Egyptian Coptic Catholic bishop (born 1966)

Toma Adly Zaki (also known as Thomas Adly Zaki; born 5 November 1966) is an Egyptian Coptic Catholic hierarch who has served as the Bishop of the Eparchy of Giza since 2019. He previously served as the Titular Bishop of Cabasa and the Apostolic Administrator sede vacante of the same eparchy from 2018 to 2019.

== Early life and education ==
Maher Adly Zaki was born on 5 November 1966 in Minya, Egypt. He initially pursued secular education, graduating with a degree in civil engineering in 1988.

Feeling a religious calling, he made a theological training at the St. Leo the Great Major Coptic Catholic Seminary in Maadi and was ordained a priest for the Eparchy of Minya on 20 April 2001 by Bishop [[Antonios Naguib]]. Zaki continued his higher ecclesiastical studies in Rome, Italy, where he obtained a certificate in Islamology from the Pontifical Institute of Arab and Islamic Studies (PISAI) in 1999 and subsequently earned a licentiate in biblical theology from the Pontifical Urban University.

== Priesthood ==
Following his ordination, Zaki served from 2001 to 2003 as the deputy parish priest of the Cathedral of Minya. In 2008, he moved into academic and formative ministry, becoming a professor of Sacred Scripture and a formator at the St. Leo the Great Major Coptic Catholic Seminary in Maadi, Cairo.
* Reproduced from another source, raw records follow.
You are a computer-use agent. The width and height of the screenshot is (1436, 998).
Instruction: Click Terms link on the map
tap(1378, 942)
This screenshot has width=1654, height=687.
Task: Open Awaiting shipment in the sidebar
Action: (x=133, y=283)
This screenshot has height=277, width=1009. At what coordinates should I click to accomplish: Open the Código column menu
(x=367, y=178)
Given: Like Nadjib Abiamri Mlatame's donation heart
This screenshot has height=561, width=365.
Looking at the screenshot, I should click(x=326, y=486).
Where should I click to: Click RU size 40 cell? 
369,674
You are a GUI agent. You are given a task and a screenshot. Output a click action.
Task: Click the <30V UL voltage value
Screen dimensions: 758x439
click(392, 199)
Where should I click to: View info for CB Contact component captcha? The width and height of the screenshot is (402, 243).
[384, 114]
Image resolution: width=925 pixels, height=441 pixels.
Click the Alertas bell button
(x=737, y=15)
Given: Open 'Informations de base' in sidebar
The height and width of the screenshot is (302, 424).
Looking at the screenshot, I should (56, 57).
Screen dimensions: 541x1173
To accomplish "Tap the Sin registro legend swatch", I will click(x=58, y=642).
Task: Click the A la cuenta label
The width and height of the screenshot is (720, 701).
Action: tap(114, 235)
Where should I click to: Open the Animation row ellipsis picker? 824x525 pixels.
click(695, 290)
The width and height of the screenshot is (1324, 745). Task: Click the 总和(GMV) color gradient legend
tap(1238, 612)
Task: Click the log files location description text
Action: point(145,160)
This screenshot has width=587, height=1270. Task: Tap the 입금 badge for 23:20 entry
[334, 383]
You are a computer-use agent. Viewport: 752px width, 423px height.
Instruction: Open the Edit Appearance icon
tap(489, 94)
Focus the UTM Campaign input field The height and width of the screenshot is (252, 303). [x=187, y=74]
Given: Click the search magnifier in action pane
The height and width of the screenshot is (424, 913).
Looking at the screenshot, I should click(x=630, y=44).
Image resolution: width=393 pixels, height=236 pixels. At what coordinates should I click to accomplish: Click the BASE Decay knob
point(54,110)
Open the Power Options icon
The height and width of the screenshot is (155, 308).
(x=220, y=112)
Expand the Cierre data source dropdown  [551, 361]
He later become the rector of the seminary since 2015 until 2018. During this period, he also served as the Secretary General of the Assembly of the Catholic Hierarchy in Egypt and directed the "Saint Jerome" Centre for Bible Studies in Cairo. In addition to his native Arabic, he is fluent in Italian and English.

== Episcopal ministry ==
On 10 April 2018, Pope Francis appointed him as the Titular Bishop of Cabasa and Apostolic Administrator sede vacante of the Eparchy of Guizeh, following the resignation of Bishop Antonios Aziz Mina. Upon his appointment, he assumed the episcopal name Thomas. He received his episcopal consecration on 25 May 2018 from Coptic Catholic Patriarch Ibrahim Isaac Sidrak, with several bishops of the Coptic Catholic Synod serving as co-consecrators.

Less than a year later, on 25 March 2019, the Synod of Bishops of the Patriarchal Coptic Catholic Church officially elected Zaki as the canonical eparchial Bishop of Giza, an election assented to by Pope Francis.